Ovviamente, perché il
gesto - ma non ci ricorda Camus, per dire? - sia davvero un
momento di lotta
per i diritti civili e non un gratuita occasione di esibizionismo,
dovrà esservi
una effetiva congruenza
tra mezzo
- la disobbedienza civile,
l’autodenuncia,
ecc. - e obbiettivi. L’emancipazione
dei neri negli anni ’60 in
America, o la liberazione
della donna da condizioni
inadeguate al suo essere “persona” autodeterminata, o anche una intensa stagione
referendaria
radicale, possono aprire
nel paese,
grazie alla clamorosa - se si vuole, “esibita”, cioè resa pubblica
- disobbedienza
civile, un dibattito di
alto livello.
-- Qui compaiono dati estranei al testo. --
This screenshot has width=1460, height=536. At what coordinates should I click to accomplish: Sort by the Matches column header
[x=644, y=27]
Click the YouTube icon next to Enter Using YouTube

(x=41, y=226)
Fu
questa la scelta di Piergiorgio Welby, e fu questa la motivazione
per la quale
la Chiesa gli inibì il sacramento. Il suo era un gesto volutamente
pubblico, e per questo condannabile e condannato...
Poi, se
qualcuno
abusa o usa male lo strumento, c’è solo da deniunciare la pochezza o l’inadeguatezza del
suo gesto.
Nella pubblicità, in un dibattito
che investa
l’opinione pubblica (e non resti ristretto “tra il radicale e la
chiesa”) , il
vero e il falso possono essere messi in luce.
Ma quasi sempre è proprio questo che non si vuole. Rita
Bernardini si è
autodenciata per coltivazione e possesso di piante di marijuhana.
E’ un reato
codificato, ma l’autorità pubblica si guarda bene dal dare corso
alla sua
autodenincia. E facile capire il perché.